Raw records:
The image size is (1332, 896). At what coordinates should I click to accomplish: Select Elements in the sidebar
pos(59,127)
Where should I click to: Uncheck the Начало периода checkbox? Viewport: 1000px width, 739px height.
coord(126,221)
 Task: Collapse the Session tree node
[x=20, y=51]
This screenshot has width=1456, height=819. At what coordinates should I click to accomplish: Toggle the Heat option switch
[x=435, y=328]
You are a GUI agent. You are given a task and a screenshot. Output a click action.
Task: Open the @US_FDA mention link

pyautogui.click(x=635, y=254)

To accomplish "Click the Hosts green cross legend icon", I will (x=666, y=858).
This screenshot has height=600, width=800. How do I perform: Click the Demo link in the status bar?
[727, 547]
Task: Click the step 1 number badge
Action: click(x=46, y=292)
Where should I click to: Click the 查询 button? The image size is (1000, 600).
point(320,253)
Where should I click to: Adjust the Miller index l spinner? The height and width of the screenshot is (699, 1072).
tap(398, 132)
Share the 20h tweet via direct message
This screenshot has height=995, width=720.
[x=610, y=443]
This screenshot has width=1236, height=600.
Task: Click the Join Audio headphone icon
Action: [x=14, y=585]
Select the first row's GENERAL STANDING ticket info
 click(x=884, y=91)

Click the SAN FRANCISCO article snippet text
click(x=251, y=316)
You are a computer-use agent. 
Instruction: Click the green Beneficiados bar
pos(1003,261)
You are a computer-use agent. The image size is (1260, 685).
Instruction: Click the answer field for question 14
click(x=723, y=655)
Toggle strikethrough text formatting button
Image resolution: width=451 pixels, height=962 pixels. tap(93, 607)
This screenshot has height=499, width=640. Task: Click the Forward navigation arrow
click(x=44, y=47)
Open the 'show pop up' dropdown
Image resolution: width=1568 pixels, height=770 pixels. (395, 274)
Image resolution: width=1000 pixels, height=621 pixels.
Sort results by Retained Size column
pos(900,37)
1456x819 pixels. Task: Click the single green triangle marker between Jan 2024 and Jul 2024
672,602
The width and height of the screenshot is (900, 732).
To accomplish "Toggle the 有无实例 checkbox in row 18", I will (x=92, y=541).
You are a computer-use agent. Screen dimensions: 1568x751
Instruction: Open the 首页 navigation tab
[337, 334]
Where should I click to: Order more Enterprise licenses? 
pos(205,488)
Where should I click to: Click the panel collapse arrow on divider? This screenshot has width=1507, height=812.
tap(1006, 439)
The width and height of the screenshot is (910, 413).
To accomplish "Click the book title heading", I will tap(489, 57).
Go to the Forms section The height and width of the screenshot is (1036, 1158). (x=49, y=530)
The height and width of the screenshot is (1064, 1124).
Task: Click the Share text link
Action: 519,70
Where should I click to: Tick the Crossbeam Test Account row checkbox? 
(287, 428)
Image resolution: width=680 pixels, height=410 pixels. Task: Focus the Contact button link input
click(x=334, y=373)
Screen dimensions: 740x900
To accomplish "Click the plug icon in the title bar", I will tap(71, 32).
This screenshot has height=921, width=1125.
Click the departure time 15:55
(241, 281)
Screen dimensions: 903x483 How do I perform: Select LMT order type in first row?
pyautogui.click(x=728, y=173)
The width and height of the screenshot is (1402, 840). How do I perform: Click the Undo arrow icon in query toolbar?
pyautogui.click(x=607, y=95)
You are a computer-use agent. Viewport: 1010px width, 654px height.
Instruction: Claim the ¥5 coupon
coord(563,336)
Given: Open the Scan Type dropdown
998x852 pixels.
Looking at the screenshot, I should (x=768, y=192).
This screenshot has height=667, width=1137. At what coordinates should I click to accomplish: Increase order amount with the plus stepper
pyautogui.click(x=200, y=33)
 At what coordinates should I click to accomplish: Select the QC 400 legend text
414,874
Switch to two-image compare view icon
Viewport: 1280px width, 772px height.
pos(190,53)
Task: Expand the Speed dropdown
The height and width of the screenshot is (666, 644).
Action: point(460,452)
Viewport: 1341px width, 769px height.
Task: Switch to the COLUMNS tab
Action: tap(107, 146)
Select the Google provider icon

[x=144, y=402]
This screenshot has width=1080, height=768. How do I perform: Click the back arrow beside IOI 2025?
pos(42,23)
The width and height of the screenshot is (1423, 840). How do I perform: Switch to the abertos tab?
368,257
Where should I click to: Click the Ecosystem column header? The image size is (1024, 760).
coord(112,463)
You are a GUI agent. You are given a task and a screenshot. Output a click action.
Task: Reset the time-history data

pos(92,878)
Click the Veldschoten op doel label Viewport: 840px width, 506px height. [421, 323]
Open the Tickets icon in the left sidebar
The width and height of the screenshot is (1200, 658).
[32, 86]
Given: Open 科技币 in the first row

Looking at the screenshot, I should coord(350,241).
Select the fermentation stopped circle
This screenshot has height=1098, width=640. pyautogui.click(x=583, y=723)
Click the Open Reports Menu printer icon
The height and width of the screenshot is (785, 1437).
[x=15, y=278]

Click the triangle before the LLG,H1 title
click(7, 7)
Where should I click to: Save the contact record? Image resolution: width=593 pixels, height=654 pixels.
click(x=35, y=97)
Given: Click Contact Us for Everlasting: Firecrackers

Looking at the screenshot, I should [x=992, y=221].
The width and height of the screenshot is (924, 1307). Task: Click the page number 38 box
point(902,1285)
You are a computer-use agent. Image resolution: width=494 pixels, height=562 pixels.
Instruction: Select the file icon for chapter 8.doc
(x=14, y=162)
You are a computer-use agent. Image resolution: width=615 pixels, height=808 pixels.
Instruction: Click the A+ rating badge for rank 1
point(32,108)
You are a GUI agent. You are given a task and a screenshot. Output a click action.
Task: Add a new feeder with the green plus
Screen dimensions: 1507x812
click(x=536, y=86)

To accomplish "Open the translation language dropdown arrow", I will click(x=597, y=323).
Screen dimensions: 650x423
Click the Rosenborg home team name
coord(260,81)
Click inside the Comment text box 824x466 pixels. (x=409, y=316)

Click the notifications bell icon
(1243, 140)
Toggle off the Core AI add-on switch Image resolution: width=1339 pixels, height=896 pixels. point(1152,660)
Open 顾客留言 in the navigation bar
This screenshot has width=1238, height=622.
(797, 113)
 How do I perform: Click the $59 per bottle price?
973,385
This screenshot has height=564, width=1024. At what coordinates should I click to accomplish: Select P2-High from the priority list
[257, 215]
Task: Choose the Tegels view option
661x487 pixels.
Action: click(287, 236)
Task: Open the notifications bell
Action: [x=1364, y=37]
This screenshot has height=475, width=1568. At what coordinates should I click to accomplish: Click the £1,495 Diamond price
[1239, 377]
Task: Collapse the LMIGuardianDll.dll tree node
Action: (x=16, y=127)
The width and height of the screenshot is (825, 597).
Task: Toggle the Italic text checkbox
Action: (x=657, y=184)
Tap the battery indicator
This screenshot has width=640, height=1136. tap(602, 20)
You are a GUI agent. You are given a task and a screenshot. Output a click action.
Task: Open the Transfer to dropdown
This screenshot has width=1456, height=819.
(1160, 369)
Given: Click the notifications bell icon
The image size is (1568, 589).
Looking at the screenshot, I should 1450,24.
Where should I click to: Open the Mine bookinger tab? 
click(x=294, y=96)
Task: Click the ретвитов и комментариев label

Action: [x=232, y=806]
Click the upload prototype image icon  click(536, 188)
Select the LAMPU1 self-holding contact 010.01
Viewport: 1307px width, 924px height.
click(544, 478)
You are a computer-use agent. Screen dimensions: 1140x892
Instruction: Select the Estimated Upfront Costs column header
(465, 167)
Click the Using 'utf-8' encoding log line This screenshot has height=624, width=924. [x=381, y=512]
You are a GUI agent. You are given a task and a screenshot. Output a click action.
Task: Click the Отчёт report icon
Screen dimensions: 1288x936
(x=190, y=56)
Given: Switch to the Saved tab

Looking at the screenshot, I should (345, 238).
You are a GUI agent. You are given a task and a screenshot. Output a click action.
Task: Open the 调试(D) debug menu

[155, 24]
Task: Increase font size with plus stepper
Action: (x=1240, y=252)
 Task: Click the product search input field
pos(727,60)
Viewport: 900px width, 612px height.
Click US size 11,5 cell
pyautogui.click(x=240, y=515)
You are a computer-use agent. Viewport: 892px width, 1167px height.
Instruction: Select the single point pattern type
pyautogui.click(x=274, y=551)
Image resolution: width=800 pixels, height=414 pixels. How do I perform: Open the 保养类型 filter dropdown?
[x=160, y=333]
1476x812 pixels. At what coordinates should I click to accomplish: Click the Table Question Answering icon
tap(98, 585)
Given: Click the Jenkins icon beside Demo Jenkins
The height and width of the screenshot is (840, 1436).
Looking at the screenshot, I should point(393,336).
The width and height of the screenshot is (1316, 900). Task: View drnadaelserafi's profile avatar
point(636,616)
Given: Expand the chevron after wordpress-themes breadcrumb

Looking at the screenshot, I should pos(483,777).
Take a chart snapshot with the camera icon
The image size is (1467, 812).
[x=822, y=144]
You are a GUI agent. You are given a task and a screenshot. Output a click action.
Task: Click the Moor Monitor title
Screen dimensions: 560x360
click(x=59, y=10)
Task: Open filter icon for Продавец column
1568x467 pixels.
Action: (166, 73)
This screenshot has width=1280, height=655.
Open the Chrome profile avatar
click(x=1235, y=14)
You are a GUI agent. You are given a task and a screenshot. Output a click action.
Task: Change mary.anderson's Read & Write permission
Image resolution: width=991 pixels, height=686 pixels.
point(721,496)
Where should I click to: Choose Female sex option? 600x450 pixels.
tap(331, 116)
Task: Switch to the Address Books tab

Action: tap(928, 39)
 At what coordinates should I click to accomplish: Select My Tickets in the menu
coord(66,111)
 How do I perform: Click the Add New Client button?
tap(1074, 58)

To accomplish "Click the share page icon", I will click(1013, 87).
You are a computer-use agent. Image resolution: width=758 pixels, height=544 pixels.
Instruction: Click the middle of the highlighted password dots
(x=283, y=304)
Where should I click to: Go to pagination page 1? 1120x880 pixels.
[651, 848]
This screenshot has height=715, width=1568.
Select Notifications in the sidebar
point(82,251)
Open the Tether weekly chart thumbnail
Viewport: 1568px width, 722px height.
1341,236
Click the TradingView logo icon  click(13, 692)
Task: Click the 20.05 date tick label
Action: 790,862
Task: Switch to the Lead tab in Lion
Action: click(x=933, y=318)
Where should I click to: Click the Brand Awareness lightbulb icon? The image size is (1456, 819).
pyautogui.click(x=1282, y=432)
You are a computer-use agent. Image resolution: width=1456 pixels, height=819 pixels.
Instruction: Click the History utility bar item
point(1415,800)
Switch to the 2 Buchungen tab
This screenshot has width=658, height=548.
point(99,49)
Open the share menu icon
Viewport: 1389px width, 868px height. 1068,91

EXERCISE:
Please copy out the records from the first line through the line that contains "[x=435, y=328]", including both of those lines.

EXERCISE RESPONSE:
The image size is (1332, 896). At what coordinates should I click to accomplish: Select Elements in the sidebar
pos(59,127)
Where should I click to: Uncheck the Начало периода checkbox? Viewport: 1000px width, 739px height.
coord(126,221)
 Task: Collapse the Session tree node
[x=20, y=51]
This screenshot has width=1456, height=819. At what coordinates should I click to accomplish: Toggle the Heat option switch
[x=435, y=328]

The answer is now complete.